[Stored data]
+++
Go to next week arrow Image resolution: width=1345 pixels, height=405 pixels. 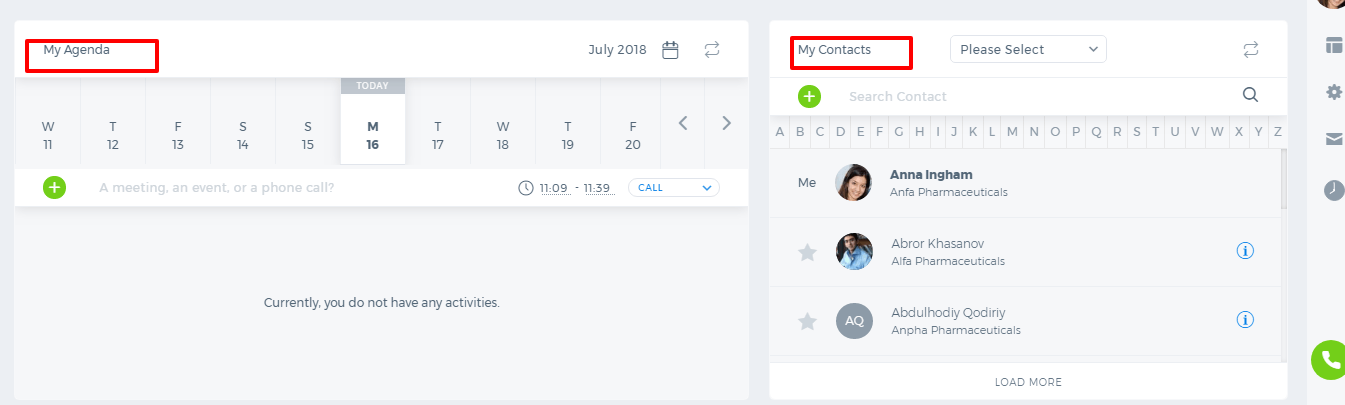(726, 123)
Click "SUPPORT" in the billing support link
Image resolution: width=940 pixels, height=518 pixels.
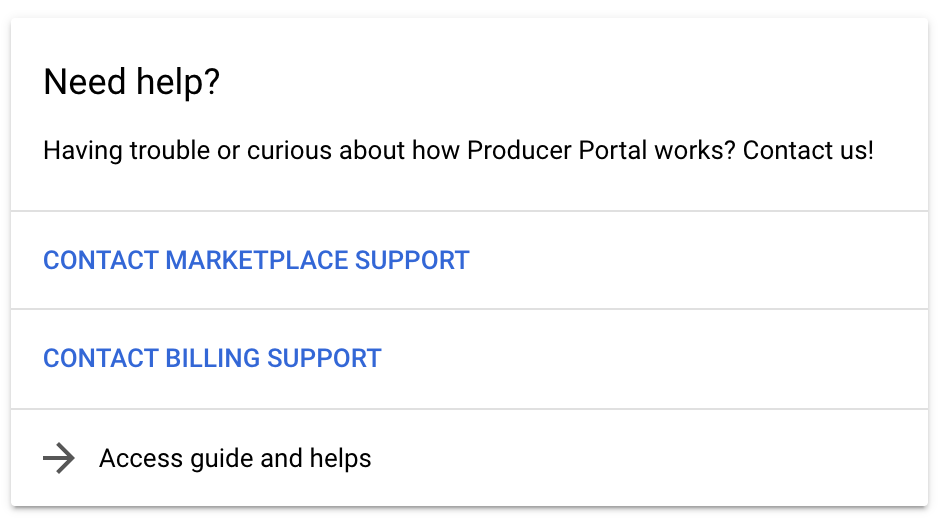coord(324,358)
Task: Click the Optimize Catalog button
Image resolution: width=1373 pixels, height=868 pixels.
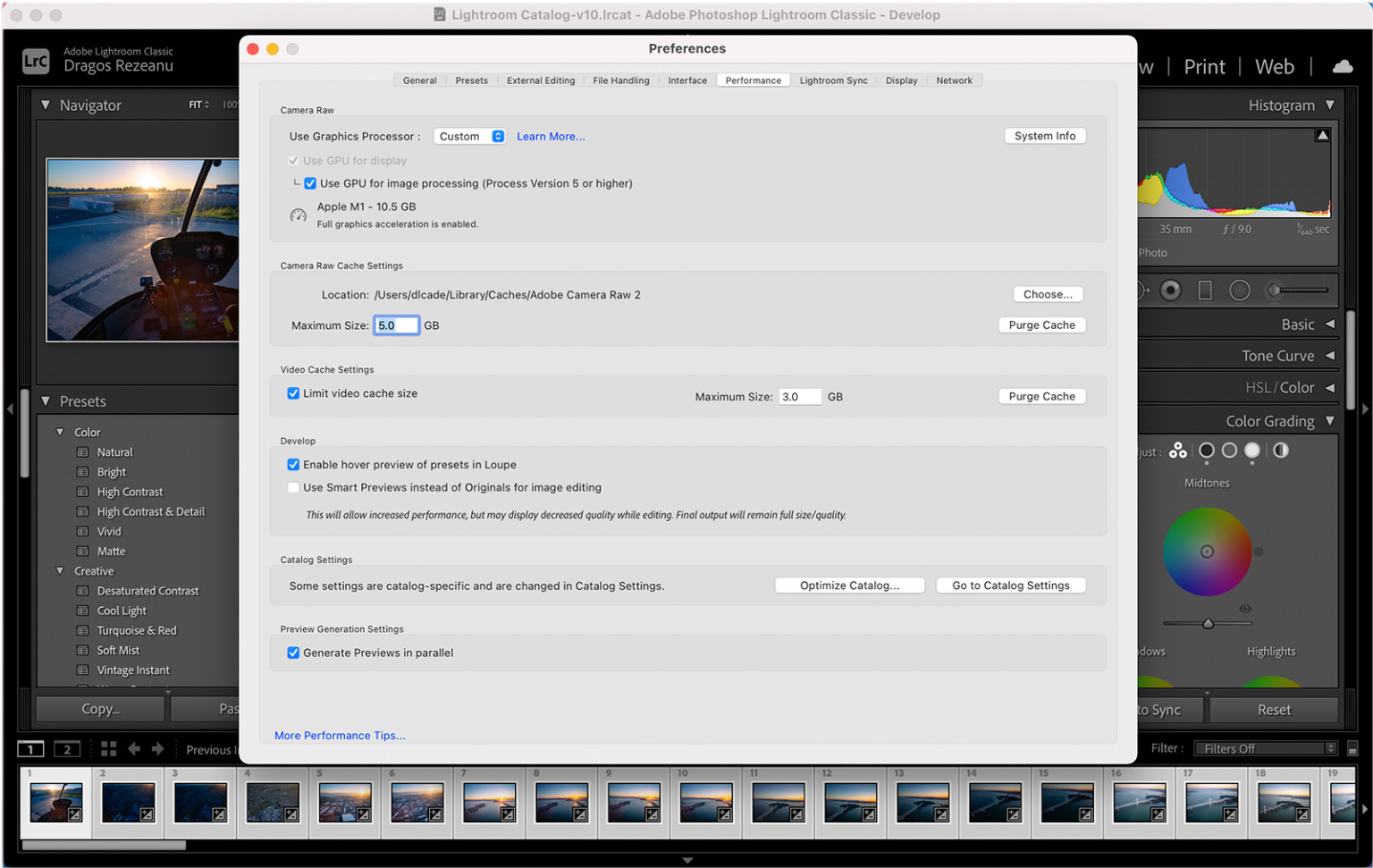Action: point(848,586)
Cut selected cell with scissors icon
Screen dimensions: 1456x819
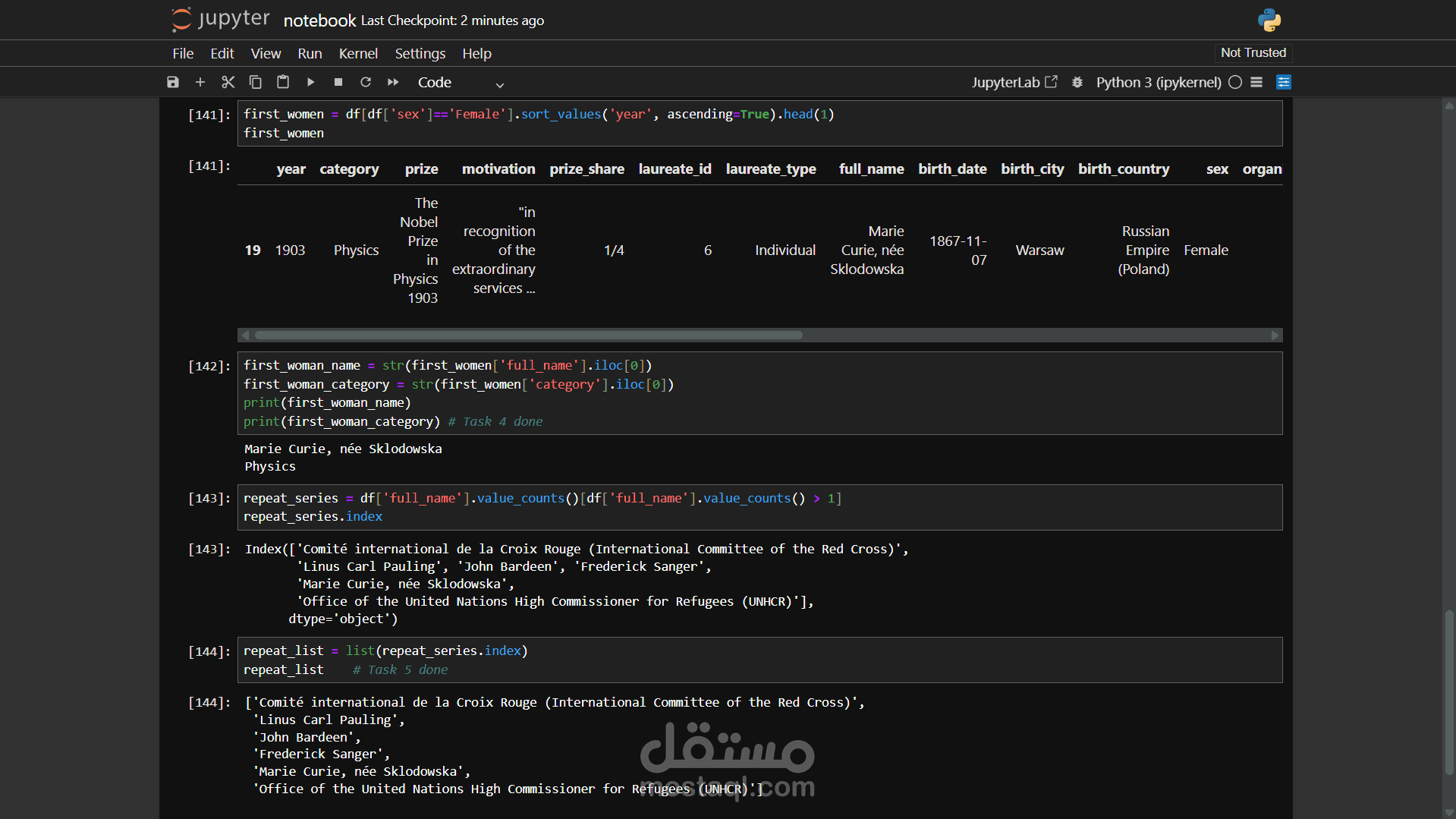point(228,82)
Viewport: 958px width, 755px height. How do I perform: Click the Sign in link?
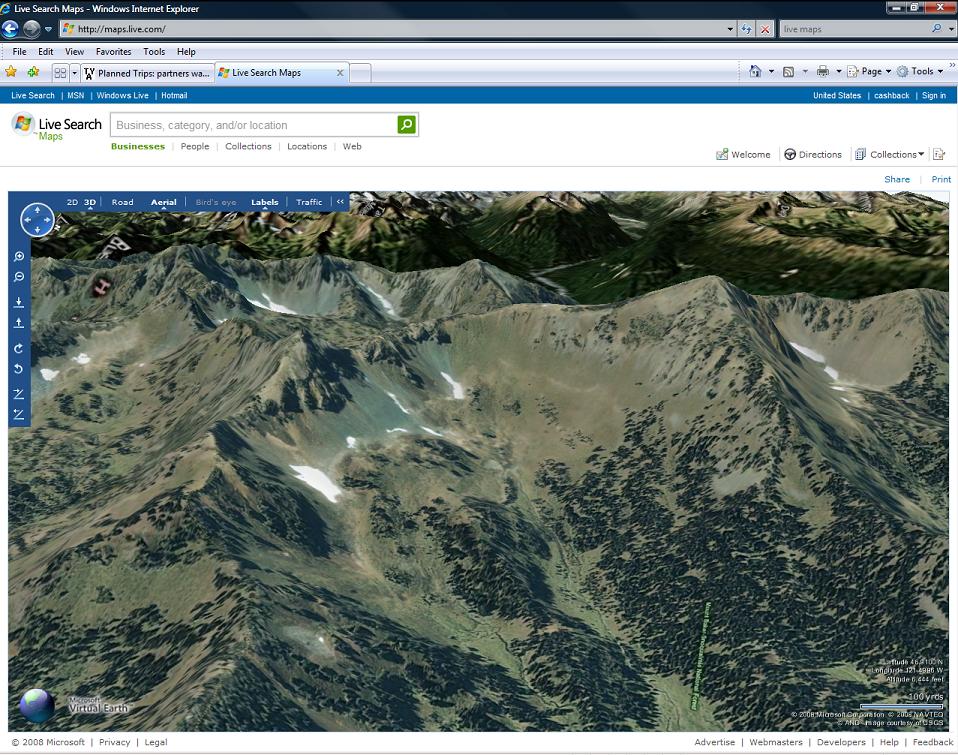click(x=933, y=96)
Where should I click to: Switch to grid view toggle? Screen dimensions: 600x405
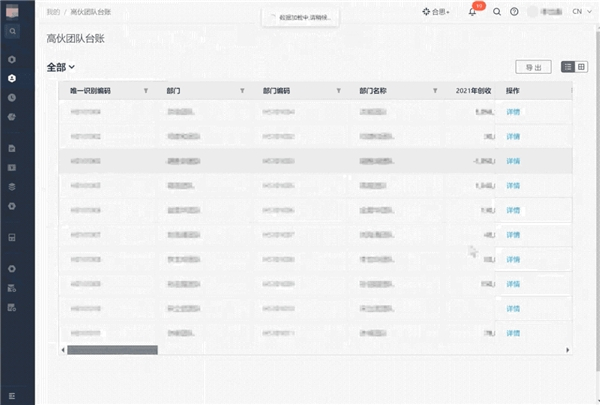tap(581, 67)
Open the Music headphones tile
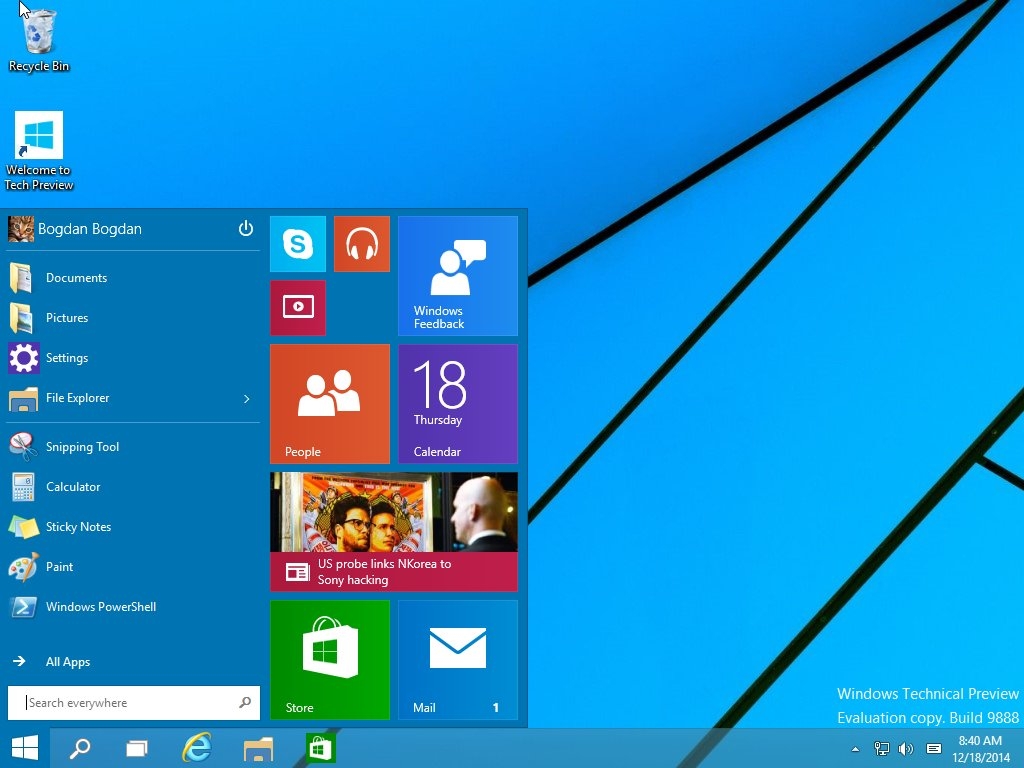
+++
▶ [Goal of the exercise]: Please quote the records above exactly, beginning at the line that contains "Cut selected cell with scissors icon" and ending at their last line. Leave the pictures out.

▶ [Worked solution]:
Cut selected cell with scissors icon
Screen dimensions: 1456x819
point(228,82)
Viewport: 958px width, 755px height. How do I perform: Click the Sign in link?
click(x=933, y=96)
Where should I click to: Switch to grid view toggle? Screen dimensions: 600x405
tap(581, 67)
Open the Music headphones tile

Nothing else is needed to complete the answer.